→ Extracted text
Thread: BufFileSize() doesn't work on a "shared" BufFiles

BufFileSize() doesn't work on a "shared" BufFiles

From
Heikki Linnakangas
Date:
Hi,

I've been noodling around the tuplesort/logtape code, reviewing the 
changes that were made in v11 to support parallel sorting, and also 
rebasing my older patch to replace the polyphase merge with a simple 
balanced merge.

Looking at TapeShare:

> /*
>  * The approach tuplesort.c takes to parallel external sorts is that workers,
>  * whose state is almost the same as independent serial sorts, are made to
>  * produce a final materialized tape of sorted output in all cases.  This is
>  * frozen, just like any case requiring a final materialized tape.  However,
>  * there is one difference, which is that freezing will also export an
>  * underlying shared fileset BufFile for sharing.  Freezing produces TapeShare
>  * metadata for the worker when this happens, which is passed along through
>  * shared memory to leader.
>  *
>  * The leader process can then pass an array of TapeShare metadata (one per
>  * worker participant) to LogicalTapeSetCreate(), alongside a handle to a
>  * shared fileset, which is sufficient to construct a new logical tapeset that
>  * consists of each of the tapes materialized by workers.
>  *
>  * Note that while logtape.c does create an empty leader tape at the end of the
>  * tapeset in the leader case, it can never be written to due to a restriction
>  * in the shared buffile infrastructure.
>  */
> typedef struct TapeShare
> {
>     /*
>      * firstblocknumber is first block that should be read from materialized
>      * tape.

→ Recorded information
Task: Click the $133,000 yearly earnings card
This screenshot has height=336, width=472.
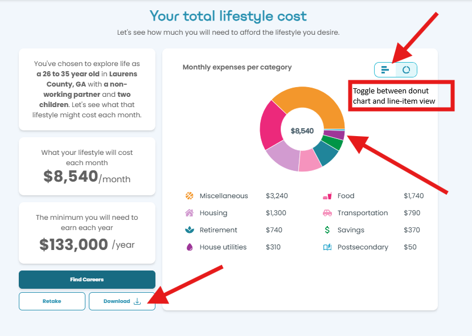Action: pos(87,233)
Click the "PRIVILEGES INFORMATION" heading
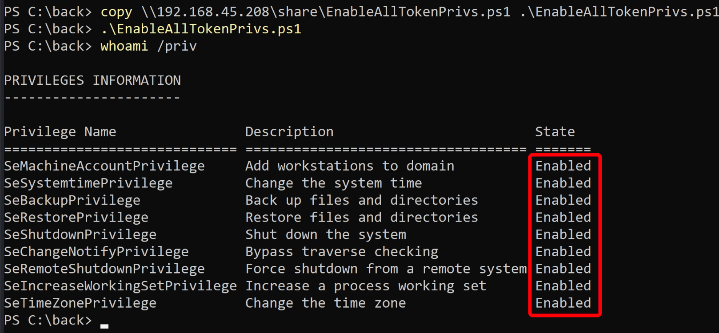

→ What you have to do
List every function, struct, and struct field named in the thread about BufFileSize(). The lines after the text are not needed for this work.

→ Solution for this problem
- BufFileSize() (function)
- LogicalTapeSetCreate() (function)
- TapeShare (struct)
- firstblocknumber (field of TapeShare)